"Punito per aver condannato il razzismo", l’ammonizione che imbarazza la Bundesliga
Cartellino giallo a Sancho del Borussia Dortmund per aver mostrato la scritta “giustizia per Floyd”
«Giustizia per George Floyd», è il messaggio scritto sulla t-shirt che Jadon Sancho indossava sotto la maglia ufficiale quando ha segnato il gol del raddoppio al Paderborn. L’attaccante del Borussia Dortmund lo ha mostrato alle telecamere e l’arbitro Daniel Siebert lo ha ammonito.

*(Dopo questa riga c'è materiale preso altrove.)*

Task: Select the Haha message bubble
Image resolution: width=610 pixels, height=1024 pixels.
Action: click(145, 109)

Regolamento alla mano, il cartoncino giallo è un atto dovuto quando un giocatore in campo si toglie la maglietta per festeggiare. Ma Sancho rischia una sanzione più severa, perché il calcio vieta ogni sorta di messaggio politico, religioso o anche soltanto personale. La norma è in vigore dal 2014, anche se le sanzioni sono lasciate a discrezione delle varie leghe. Achraf Hakimi, compagno di squadra di Sancho, non è stato punito quando ha segnato e mostrato la stessa scritta «Giustizia per George Floyd», l’afroamericano ucciso dalla polizia a Minneapolis. Nel campionato tedesco, il primo e più importante ad avere ripreso a giocare dopo l’epidemia, hanno manifestato per Floyd anche McKennie dello Schalke e Thuram del Borussia Mönchengladbach. «Punire un giocatore che si è espresso a favore di un uomo ingiustamente ucciso è comunque sbagliato - sostiene Piara Powar, della Rete antidiscriminazione nel calcio -. Non c’entrano i partiti e non è una minaccia per lo sport. Sancho ha espresso preoccupazione e solidarietà». Mentre i vertici della Bundesliga per adesso non commentano, Sancho insiste su twitter: «Dobbiamo essere uniti e batterci per la giustizia». La sua ammonizione in campo ha scatenato la reazione di altri sportivi e delle associazioni che si battono contro le discriminazioni. «Un intervento discipilinare di fronte a una manifestazione per i diritti umani è l’ultima cosa che ci vorrebbe - lamenta alla Ap Brendan Schwab, di World Players Association -. Tre anni fa la Fifa aveva dichiarato il proprio impegno per il rispetto dei diritti umani dove vengono ospitati i suoi eventi. Negando ai giocatori la libertà di espressione negli stadi è in diretto contrasto con quella dichiarazione».